─── INPUT MATERIAL ───
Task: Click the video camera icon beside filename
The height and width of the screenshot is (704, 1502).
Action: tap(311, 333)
───
─── INPUT MATERIAL ───
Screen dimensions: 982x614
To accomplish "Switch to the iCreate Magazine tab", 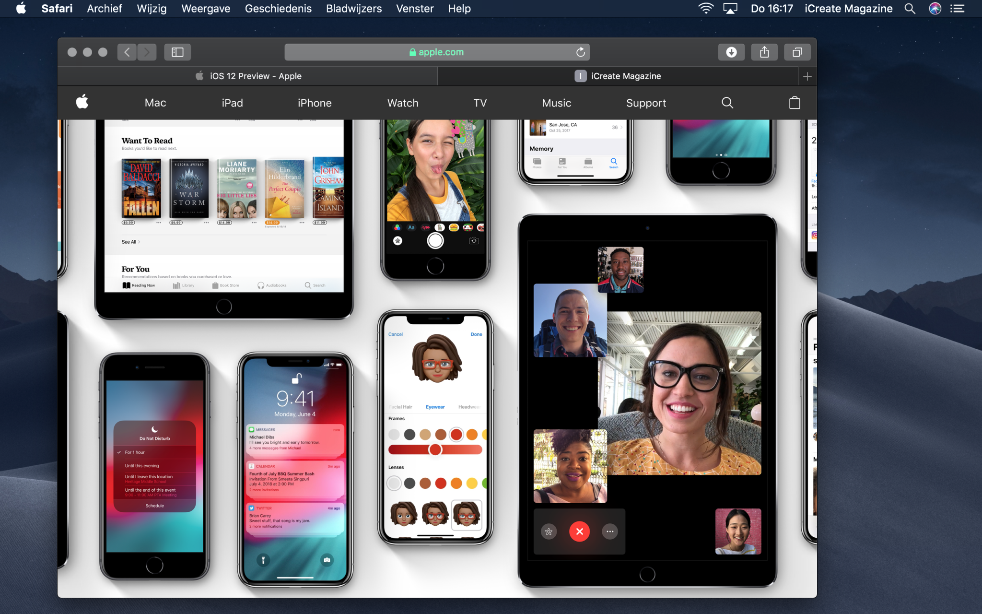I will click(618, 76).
───
─── INPUT MATERIAL ───
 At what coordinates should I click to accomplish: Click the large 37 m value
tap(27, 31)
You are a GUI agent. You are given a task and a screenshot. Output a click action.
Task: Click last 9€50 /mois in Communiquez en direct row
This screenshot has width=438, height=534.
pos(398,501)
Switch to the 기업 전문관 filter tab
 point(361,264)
───
TASK
Rewrite the part that opens with the line containing "Task: Click the" and closes with the line containing "Action: tap(311, 333)", putting "microphone" in place of "video camera" and keeping everything else unchanged.

COMPLETED TASK
Task: Click the microphone icon beside filename
The height and width of the screenshot is (704, 1502).
Action: tap(311, 333)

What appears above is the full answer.